* WHAT YOU SHOULD DO *
Among the lines below, count those with "agent". Give the total alone.
::: RAW DATA
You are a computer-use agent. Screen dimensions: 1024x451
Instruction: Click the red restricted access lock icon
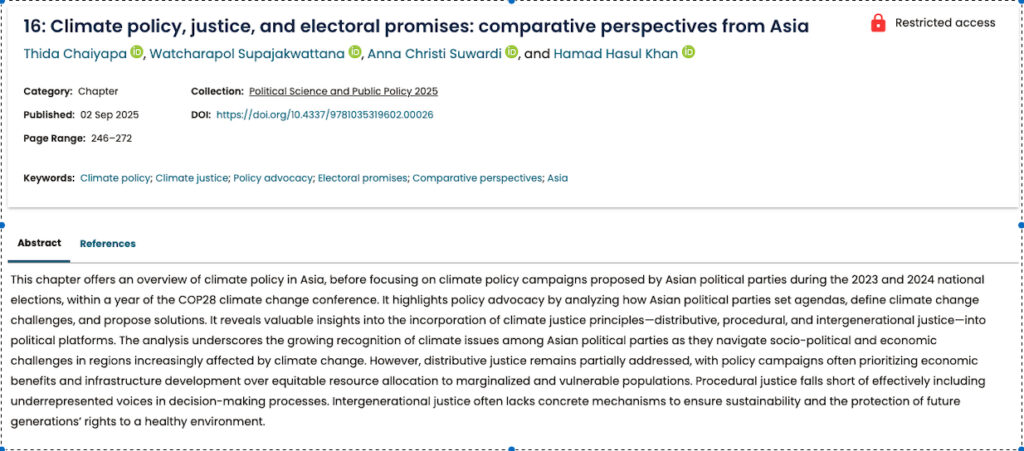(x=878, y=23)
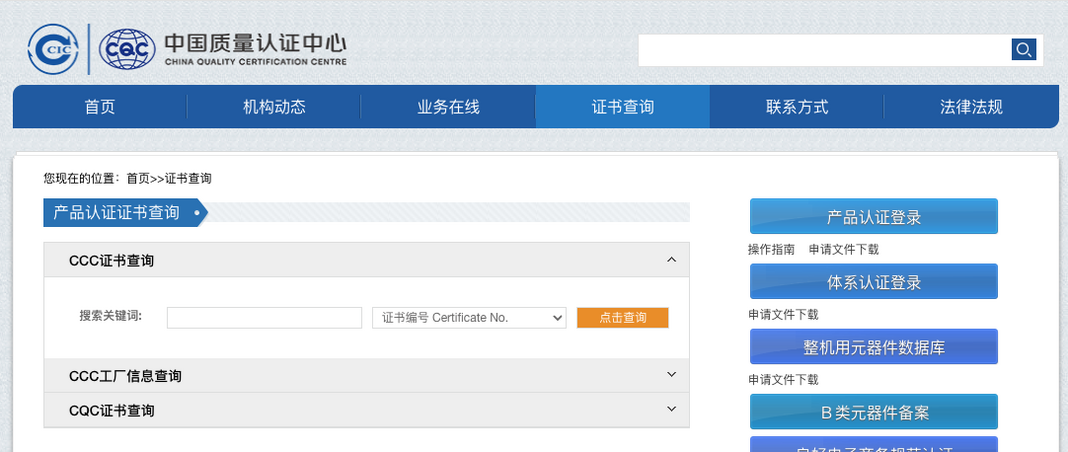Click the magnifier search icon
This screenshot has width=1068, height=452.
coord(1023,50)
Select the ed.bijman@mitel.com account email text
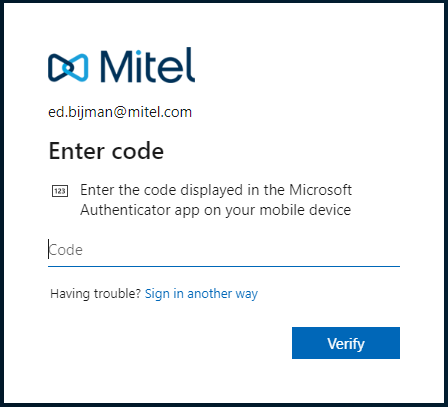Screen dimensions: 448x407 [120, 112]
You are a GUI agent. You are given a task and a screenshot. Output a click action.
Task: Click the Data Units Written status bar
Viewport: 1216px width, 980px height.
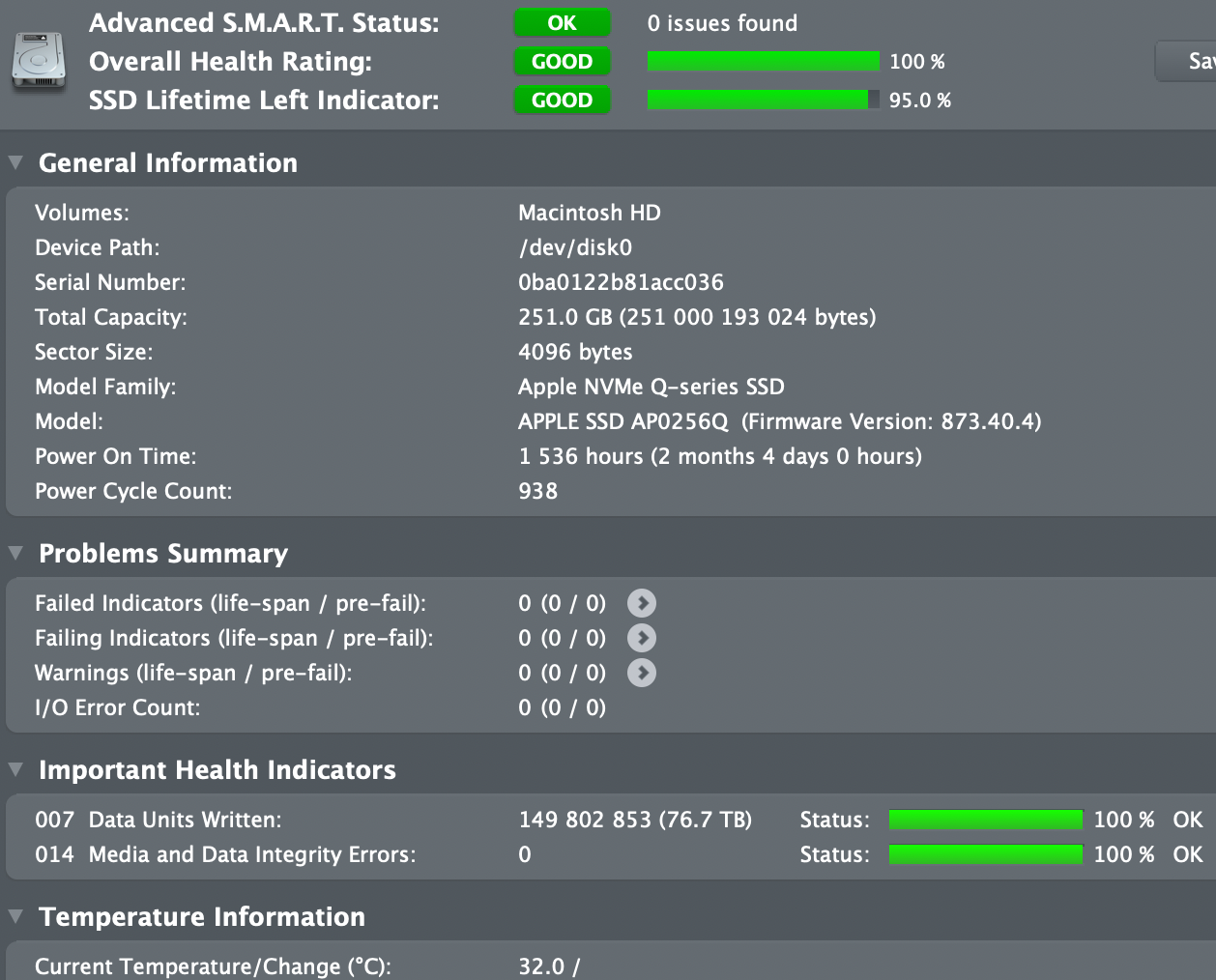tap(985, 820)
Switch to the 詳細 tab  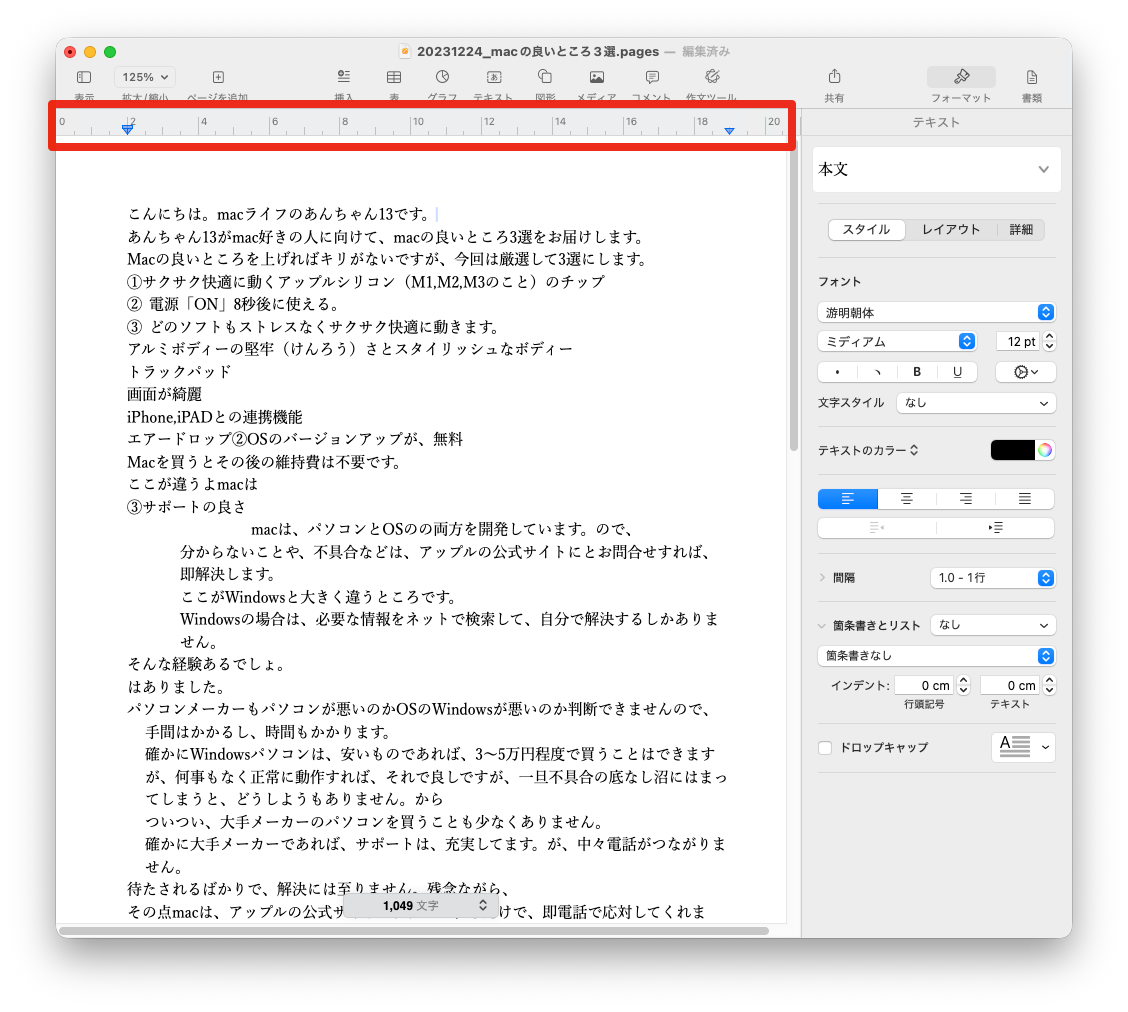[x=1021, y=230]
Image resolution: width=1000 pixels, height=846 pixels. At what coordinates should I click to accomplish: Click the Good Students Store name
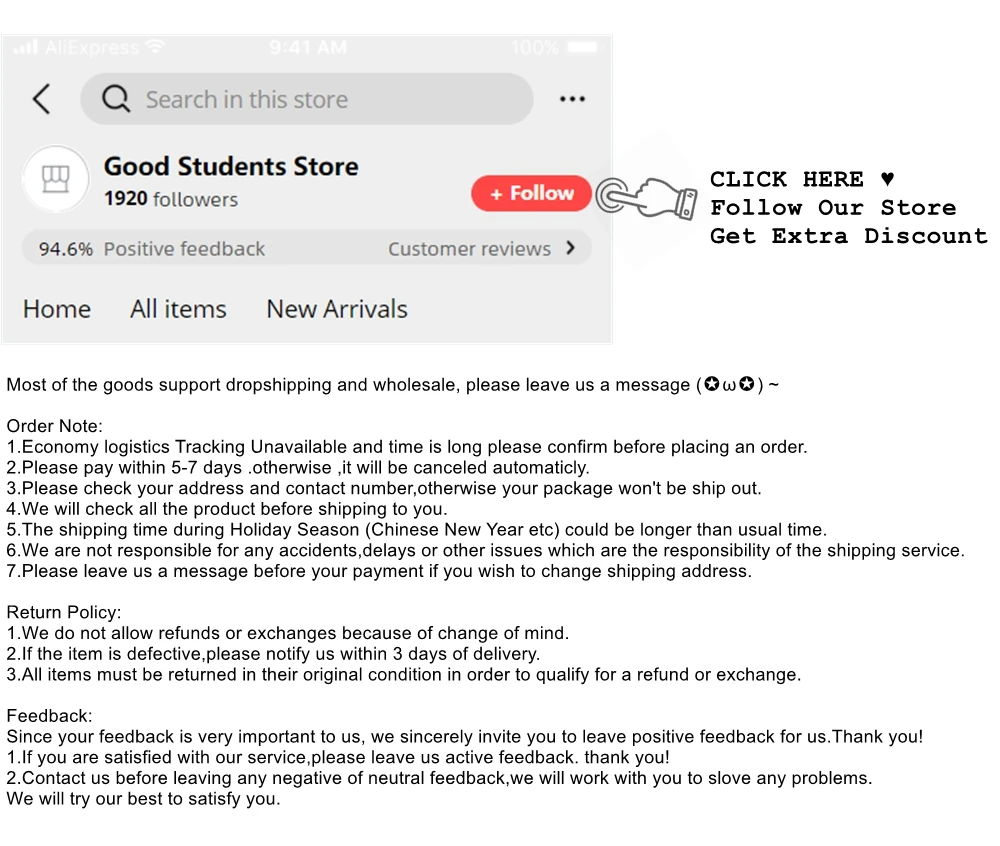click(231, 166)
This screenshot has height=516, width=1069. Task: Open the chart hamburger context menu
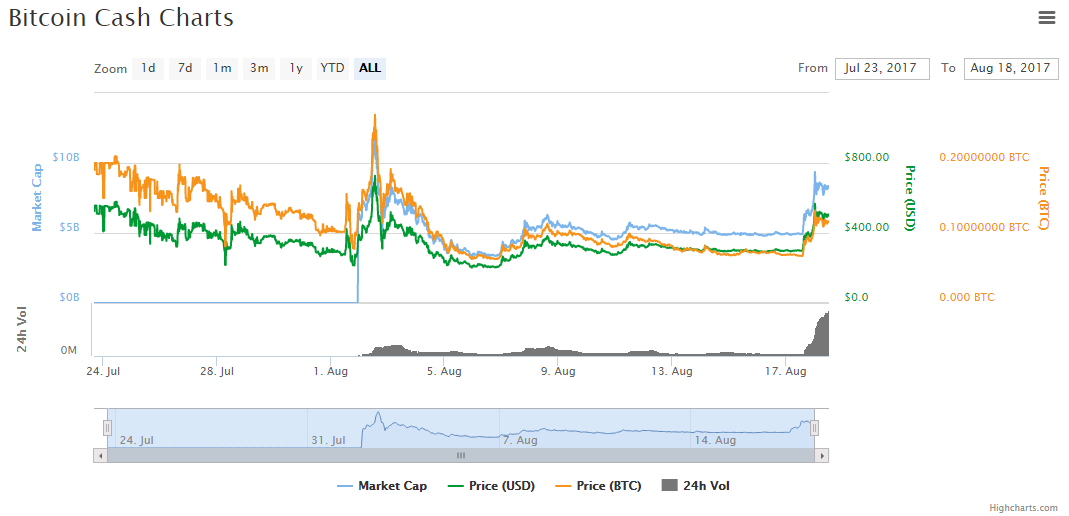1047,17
::::::
* OUTPUT FOR THIS EXERCISE *
2